Acacia pelophila is a shrub of the genus Acacia and the subgenus Plurinerves that is endemic to a small area along the west coast of western Australia.

Description

The dense spreading shrub typically grows to a height of 0.9 to 2 metres (3 to 7 ft) and has a rounded to spreading habit. It has resinous new growth and angled, glabrous and cylindrical branchlets. Like most species of Acacia it has phyllodes rather than true leaves. The evergreen, glabrous and leathery phyllodes are ascending to erect and have a linear-oblanceolate shape and are straight to slightly incurved.
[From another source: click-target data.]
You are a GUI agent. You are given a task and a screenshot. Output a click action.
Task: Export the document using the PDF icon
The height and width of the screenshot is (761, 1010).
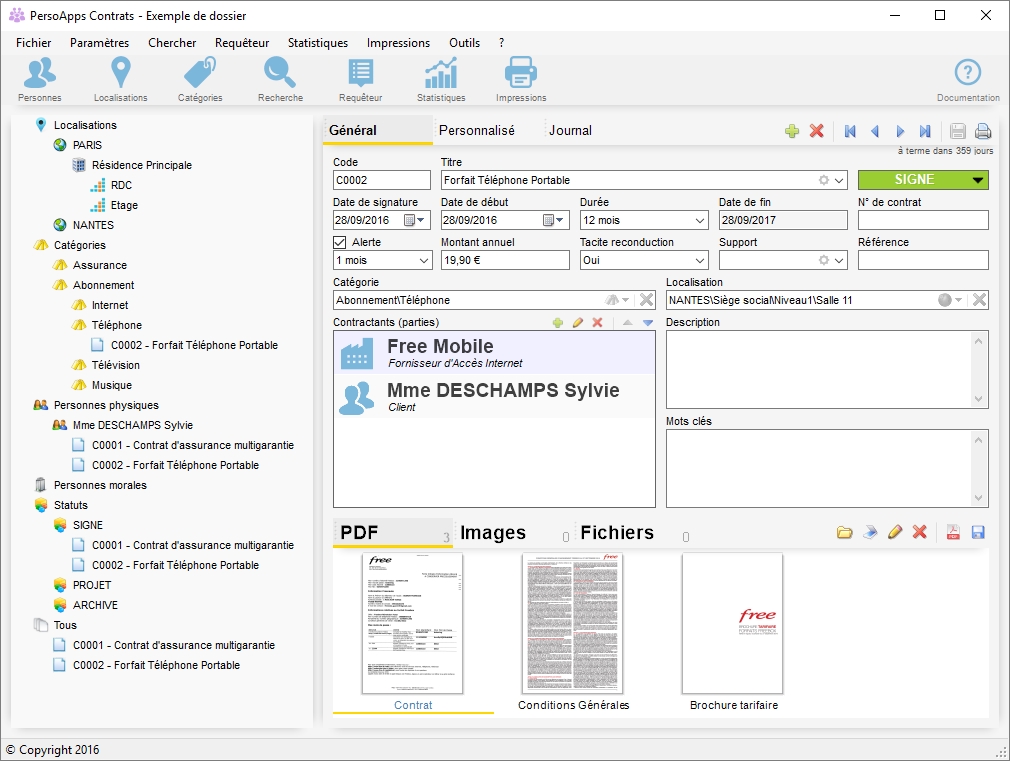(x=953, y=533)
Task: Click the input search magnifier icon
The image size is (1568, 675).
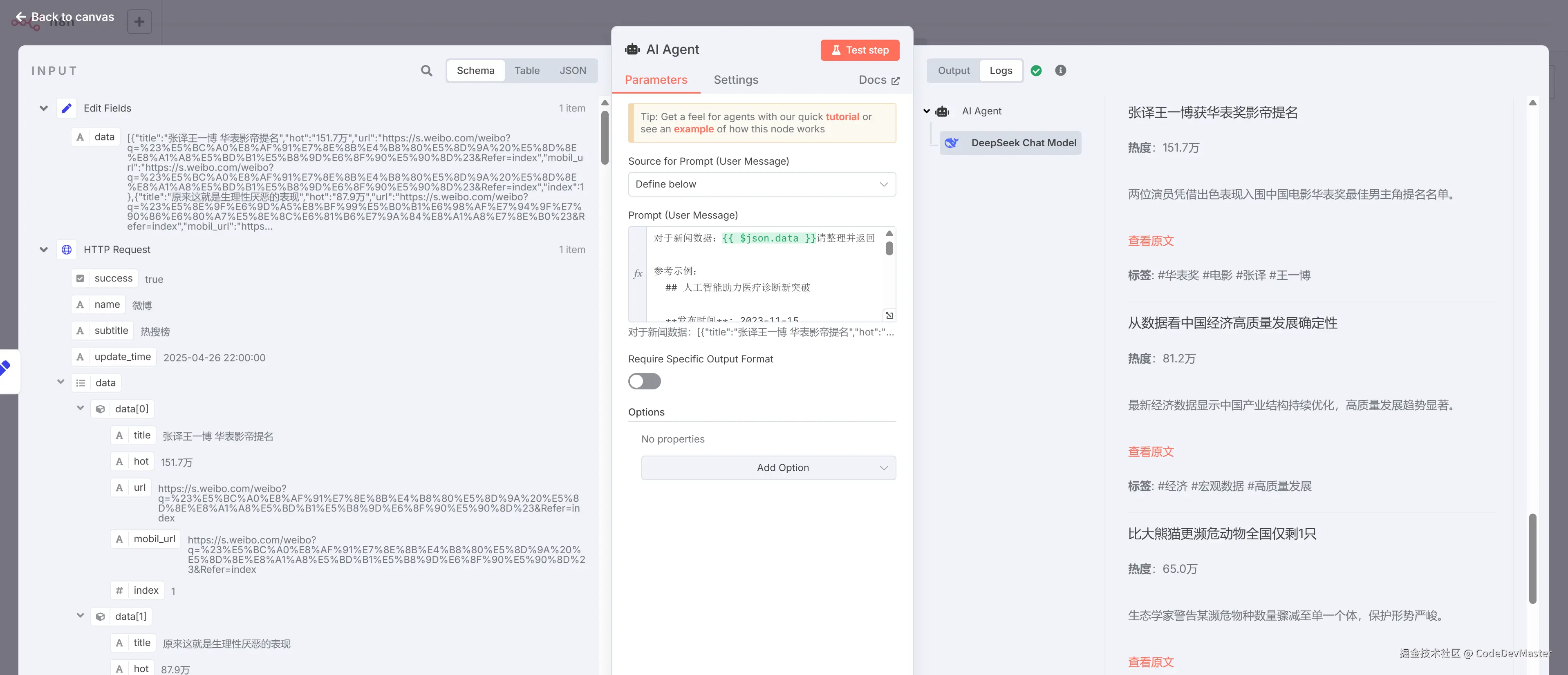Action: click(426, 71)
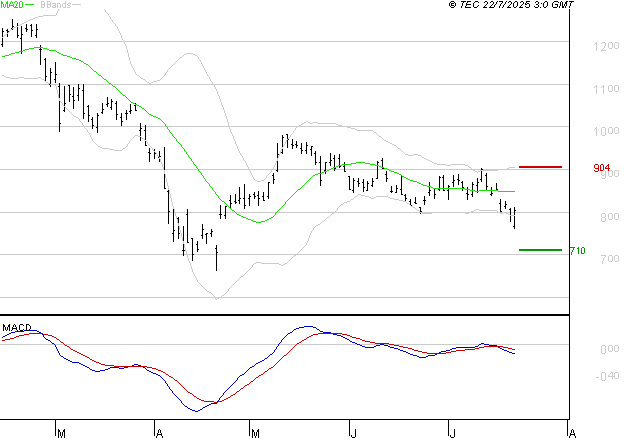The height and width of the screenshot is (440, 627).
Task: Click the red 904 price label
Action: click(x=602, y=168)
The phyllodes have a length of 3.5 to 7.5 cm (1.4 to 3.0 in) and a width of 3 to 6 mm (0.12 to 0.24 in) and have six to ten impressed and distant nerves on each face. It blooms from July to September and produces yellow flowers. The simple inflorescences occur in pairs located in the axils and have spherical to obloid shaped flower-heads with a length of 5.5 to 6 mm (0.22 to 0.24 in) and a diameter of about 4.5 mm (0.18 in) contining 33 to 45 golden coloured flowers. The firmly chartaceous to thinly leathery seed pods that form after flowering have a linear to string of bead shape and are straight to shallowly curved. The hairy and resinous pods have a length of up to about 5 cm (2.0 in) and a width of around 1.5 mm (0.059 in). The black semi-glossy seeds inside have an oblong-elliptic shape and a length of about 3 mm (0.12 in) with an apical aril.

Taxonomy

The species was first formally described by the botanists Richard Sumner Cowan and Bruce Maslin as a part of the work Acacia miscellany. Miscellaneous new taxa and lectotypifications in Western Australian Acacia, mostly section Plurinerves (Leguminosae: Mimosoideae) as published in the journal Nuytsia. It was reclassified by Leslie Pedley in 2003 as Racosperma pelophilum then transferred back to genus Acacia in 2006. It is quite closely related to Acacia sclerophylla and less closely to Acacia spongolitica and superficially resembles Acacia lanei.

Distribution

It is native to a small area in the Mid West region of Western Australia where it is often situated along saline creeklines. It has a limited range to the north west of Northampton growing in clay soils as a part of in mixed shrubland communities.